# PROVIDED PASSAGE
===

Terrible thread. Only Sharingan can beat Sharingan. More specifically, an Uchiha must be using the Sharingan. Thor stands no chance.


----------



## Disaresta (Jun 8, 2012)

ony wankurs woud say thor wins. obviuosly sauske is to stong. he jus use is susano to seal thors sol


----------



## Lina Inverse (Jun 8, 2012)

This belongs to the Joke Battledome section


----------



## Disaresta (Jun 8, 2012)

Lina Inverse said:


> This belongs to the Joke Battledome section



yur jus mad cuz u hater


----------



## Lina Inverse (Jun 8, 2012)

or, you know, this is a joke thread

pick one


----------



## Angelos (Jun 8, 2012)

SpaceMook said:


> The Sauce is too spicy for Thor to handle.



How spicy? You'd need alot of jalapenos to give an Asgardian an upset stomach.


----------



## Disaresta (Jun 8, 2012)

Lina Inverse said:


> or, you know, this is a joke thread
> 
> pick one



neither, op is a dupe


----------



## Lina Inverse (Jun 8, 2012)

of course he is


----------



## Adamant soul (Jun 8, 2012)

===

# DATA SECTION
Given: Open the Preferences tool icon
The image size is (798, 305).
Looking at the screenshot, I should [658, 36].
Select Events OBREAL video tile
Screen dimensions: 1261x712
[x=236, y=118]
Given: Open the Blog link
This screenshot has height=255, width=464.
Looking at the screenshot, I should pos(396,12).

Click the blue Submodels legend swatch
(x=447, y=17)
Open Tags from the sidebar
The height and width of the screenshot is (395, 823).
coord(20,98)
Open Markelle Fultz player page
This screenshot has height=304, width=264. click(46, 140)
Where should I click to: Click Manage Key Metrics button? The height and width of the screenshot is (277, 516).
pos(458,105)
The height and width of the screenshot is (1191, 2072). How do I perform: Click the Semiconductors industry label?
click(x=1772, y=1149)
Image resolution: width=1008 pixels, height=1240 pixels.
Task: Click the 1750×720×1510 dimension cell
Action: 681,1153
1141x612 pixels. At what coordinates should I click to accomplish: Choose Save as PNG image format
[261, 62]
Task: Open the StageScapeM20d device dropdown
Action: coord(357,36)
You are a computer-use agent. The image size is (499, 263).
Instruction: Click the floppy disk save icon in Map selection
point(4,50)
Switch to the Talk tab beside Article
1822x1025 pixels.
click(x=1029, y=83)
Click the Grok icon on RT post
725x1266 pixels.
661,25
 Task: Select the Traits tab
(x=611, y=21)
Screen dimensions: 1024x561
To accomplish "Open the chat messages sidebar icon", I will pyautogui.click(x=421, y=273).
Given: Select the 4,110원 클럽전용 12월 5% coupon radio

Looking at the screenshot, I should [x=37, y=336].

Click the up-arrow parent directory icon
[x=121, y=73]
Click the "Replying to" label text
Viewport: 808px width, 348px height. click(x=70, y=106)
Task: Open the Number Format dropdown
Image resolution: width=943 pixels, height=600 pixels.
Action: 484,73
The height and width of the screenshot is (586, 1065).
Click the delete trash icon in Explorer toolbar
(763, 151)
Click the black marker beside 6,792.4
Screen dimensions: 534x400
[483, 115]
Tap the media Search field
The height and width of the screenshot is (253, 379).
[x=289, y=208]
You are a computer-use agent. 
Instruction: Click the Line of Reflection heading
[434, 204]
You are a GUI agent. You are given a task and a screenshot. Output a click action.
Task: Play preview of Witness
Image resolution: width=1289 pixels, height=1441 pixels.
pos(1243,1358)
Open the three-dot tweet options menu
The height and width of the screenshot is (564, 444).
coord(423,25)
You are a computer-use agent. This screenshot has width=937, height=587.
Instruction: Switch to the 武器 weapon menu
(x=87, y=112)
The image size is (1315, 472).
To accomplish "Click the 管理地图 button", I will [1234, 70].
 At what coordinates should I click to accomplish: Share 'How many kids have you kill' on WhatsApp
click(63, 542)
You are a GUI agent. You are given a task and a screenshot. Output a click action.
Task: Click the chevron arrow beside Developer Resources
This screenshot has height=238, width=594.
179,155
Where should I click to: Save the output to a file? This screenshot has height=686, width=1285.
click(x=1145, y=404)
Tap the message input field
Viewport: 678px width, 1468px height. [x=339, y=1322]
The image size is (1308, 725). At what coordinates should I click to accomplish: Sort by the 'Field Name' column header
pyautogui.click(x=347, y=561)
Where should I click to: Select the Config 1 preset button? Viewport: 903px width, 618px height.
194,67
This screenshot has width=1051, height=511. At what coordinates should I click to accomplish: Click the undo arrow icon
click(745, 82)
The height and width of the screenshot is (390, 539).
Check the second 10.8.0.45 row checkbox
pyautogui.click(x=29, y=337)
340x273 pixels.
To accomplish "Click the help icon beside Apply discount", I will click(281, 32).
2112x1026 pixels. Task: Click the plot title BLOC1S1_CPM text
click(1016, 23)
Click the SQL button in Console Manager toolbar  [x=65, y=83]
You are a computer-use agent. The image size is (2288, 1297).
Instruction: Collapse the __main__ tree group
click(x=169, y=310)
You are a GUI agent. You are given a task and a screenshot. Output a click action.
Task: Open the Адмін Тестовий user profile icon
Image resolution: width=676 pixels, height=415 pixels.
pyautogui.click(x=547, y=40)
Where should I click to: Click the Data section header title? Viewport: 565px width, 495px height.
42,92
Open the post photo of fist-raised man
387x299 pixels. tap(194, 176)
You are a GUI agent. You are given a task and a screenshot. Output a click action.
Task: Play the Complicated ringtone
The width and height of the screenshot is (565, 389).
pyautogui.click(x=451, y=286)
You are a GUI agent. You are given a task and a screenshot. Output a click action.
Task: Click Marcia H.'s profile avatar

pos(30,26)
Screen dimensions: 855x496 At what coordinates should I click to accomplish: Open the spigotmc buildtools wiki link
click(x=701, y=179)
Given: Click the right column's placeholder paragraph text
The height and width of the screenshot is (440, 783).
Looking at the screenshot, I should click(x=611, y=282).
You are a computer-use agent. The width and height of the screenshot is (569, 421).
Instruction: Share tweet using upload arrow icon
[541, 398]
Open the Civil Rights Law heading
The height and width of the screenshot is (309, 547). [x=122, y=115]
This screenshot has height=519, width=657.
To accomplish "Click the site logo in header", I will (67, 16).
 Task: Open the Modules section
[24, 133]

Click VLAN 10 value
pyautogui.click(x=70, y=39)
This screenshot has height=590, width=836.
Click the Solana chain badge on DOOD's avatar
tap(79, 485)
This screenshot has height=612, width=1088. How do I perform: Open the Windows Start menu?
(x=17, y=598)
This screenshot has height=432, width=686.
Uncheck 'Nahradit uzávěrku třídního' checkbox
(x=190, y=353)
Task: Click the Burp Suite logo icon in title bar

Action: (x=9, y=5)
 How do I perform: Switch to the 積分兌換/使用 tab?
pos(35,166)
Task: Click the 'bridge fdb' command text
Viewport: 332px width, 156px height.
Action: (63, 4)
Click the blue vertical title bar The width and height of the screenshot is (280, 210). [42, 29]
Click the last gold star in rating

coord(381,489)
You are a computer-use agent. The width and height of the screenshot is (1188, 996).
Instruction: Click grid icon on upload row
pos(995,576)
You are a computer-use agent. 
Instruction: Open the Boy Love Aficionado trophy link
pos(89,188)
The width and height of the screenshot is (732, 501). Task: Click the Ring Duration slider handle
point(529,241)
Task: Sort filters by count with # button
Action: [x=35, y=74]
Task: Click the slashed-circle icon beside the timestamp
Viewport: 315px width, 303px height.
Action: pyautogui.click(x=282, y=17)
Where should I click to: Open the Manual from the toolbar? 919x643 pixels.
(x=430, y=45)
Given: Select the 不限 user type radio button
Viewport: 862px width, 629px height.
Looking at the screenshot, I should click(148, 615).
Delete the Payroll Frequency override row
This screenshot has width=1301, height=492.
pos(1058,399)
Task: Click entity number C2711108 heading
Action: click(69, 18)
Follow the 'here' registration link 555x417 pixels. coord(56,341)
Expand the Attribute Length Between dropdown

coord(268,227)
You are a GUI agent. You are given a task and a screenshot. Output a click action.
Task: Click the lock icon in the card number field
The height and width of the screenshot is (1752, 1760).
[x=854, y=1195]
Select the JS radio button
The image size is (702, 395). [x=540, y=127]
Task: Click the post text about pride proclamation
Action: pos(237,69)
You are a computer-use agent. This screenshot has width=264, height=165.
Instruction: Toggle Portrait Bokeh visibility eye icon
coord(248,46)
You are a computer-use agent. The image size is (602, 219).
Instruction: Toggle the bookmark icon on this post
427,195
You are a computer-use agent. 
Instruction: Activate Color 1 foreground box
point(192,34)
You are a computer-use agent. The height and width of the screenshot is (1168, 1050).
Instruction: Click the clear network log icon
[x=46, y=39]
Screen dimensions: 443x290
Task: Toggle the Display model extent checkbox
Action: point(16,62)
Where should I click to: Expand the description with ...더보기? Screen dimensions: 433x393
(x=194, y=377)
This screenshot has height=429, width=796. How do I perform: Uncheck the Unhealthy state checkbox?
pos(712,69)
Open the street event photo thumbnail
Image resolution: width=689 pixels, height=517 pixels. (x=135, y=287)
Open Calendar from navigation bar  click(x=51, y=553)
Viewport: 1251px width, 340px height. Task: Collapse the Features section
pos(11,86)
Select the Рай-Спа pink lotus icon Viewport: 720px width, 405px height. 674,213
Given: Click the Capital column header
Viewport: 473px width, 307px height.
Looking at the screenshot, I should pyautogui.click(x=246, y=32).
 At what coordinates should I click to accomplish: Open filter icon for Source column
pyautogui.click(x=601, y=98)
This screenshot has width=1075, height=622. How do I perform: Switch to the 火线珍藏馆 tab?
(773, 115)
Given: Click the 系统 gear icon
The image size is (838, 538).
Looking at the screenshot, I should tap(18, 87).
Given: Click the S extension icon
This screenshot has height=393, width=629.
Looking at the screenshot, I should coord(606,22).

===

# AIM OF THE TASK
Please list each distinct username that appears in a post header (a line with a name and a date) in the forum thread above.

# FULL ANSWER
Disaresta
Lina Inverse
Angelos
Adamant soul